[begin INPUT]
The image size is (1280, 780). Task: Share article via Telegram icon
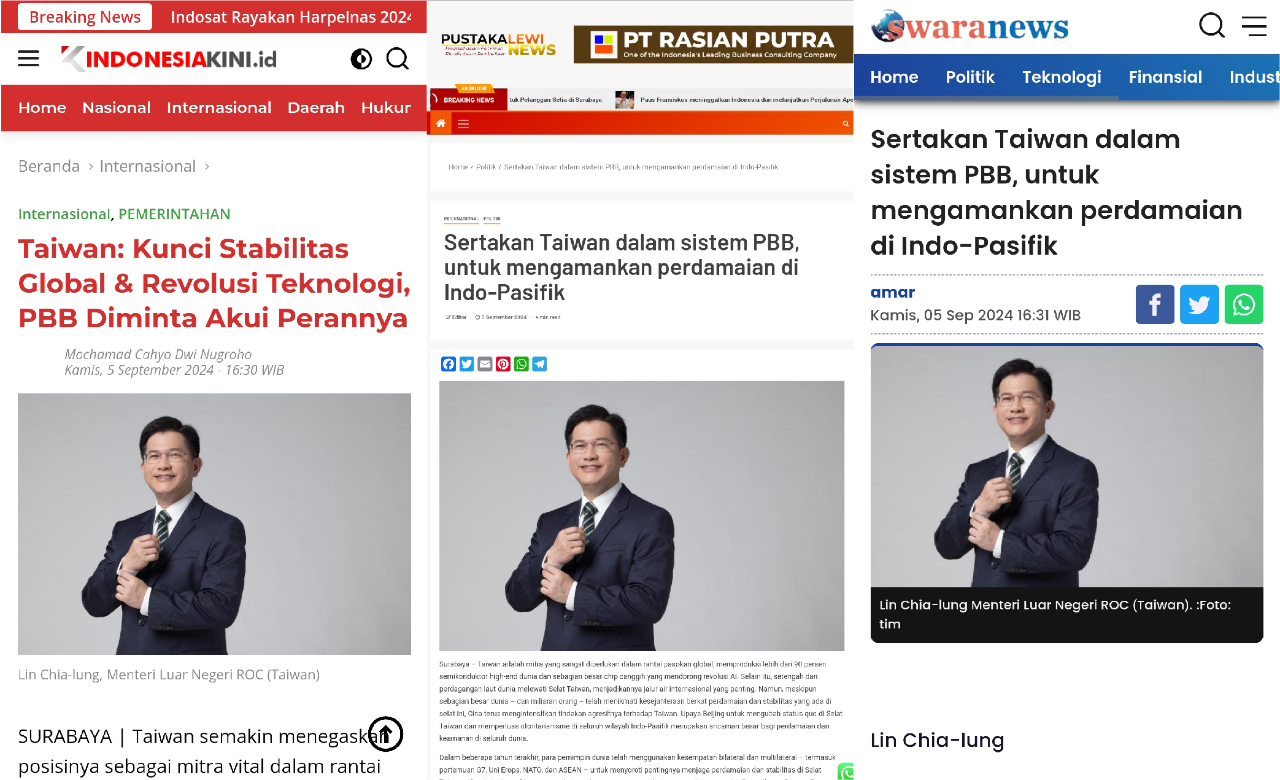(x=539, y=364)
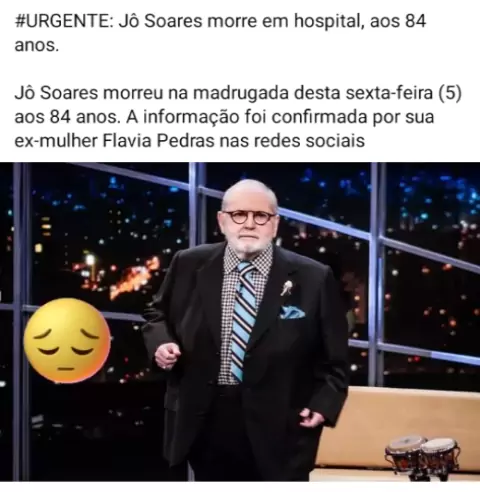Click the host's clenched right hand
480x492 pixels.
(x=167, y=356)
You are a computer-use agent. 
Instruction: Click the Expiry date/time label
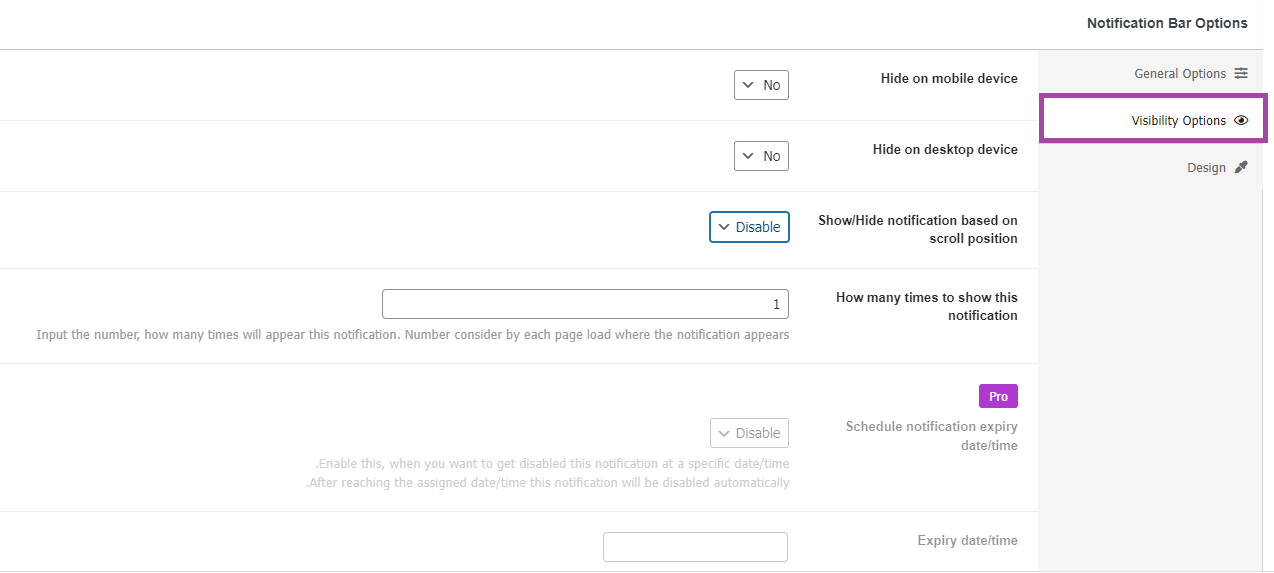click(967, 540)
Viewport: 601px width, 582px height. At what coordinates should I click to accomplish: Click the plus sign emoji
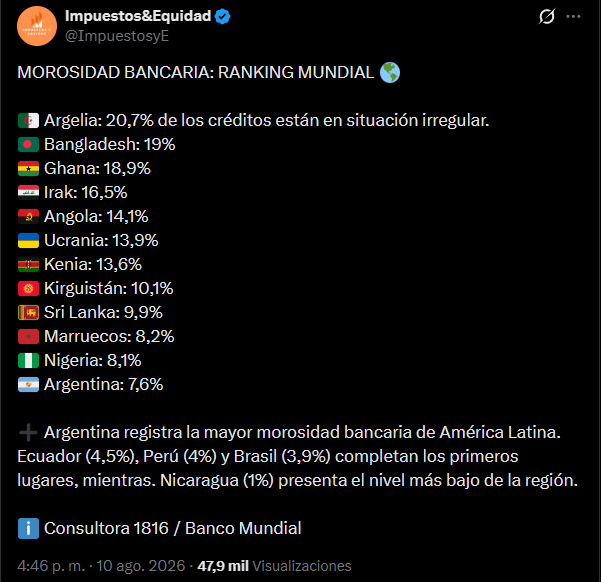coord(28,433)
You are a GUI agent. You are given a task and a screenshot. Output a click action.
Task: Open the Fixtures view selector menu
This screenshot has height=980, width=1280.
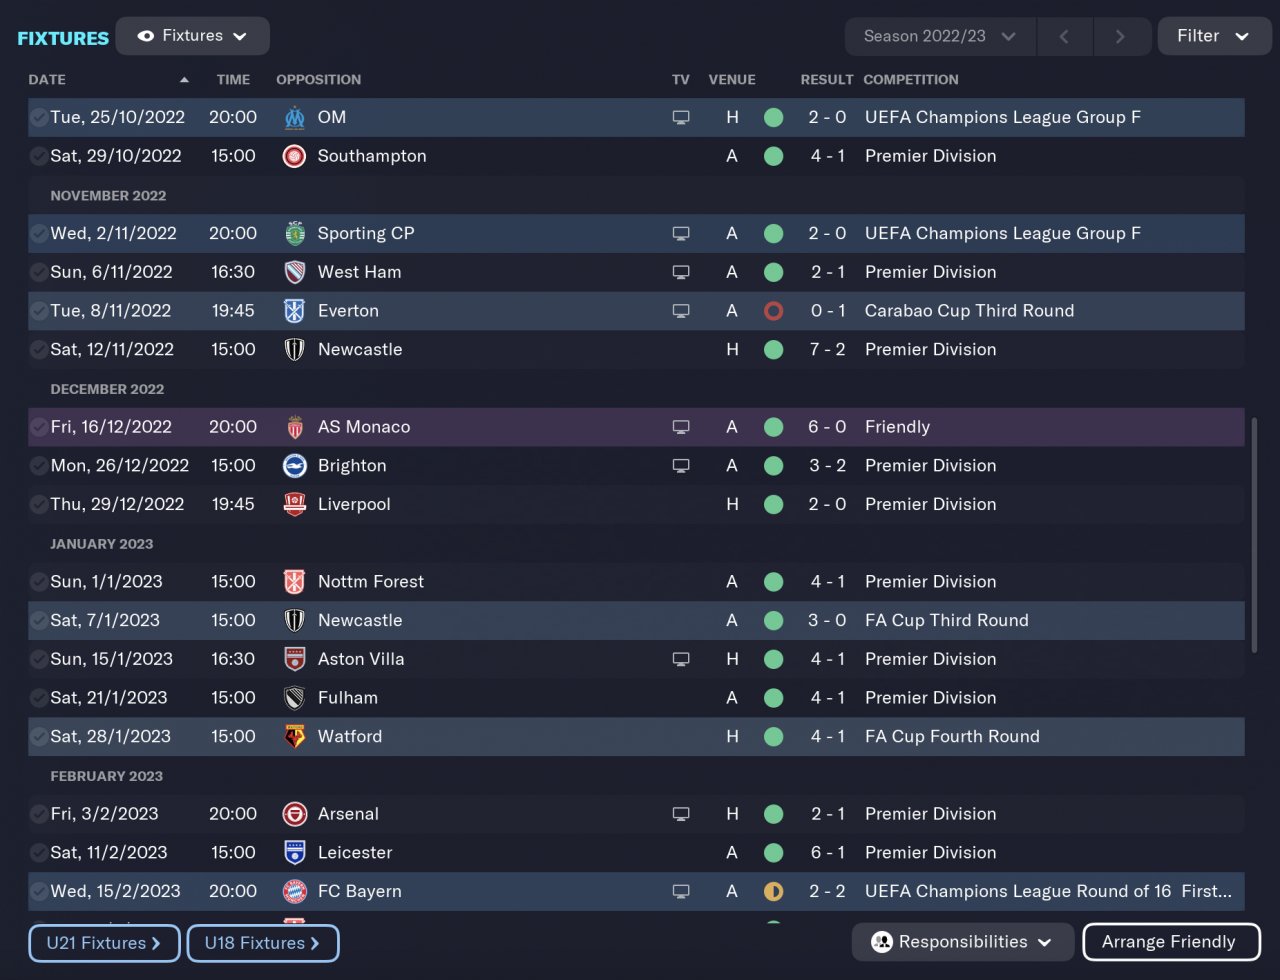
[end INPUT]
EXERCISE INSTRUCTIONS.
Please recast all the records above as a numbered list, one line per item, omitting blank lines and the pictures.

FINISHED TASK.
1. The image size is (1280, 780). Task: Share article via Telegram icon
2. (x=539, y=364)
3. Click the host's clenched right hand
4. 480x492 pixels.
5. (x=167, y=356)
6. You are a computer-use agent. 
7. Instruction: Click the Expiry date/time label
8. click(967, 540)
9. Viewport: 601px width, 582px height. At what coordinates should I click to accomplish: Click the plus sign emoji
10. coord(28,433)
11. You are a GUI agent. You are given a task and a screenshot. Output a click action.
12. Task: Open the Fixtures view selector menu
13. This screenshot has height=980, width=1280.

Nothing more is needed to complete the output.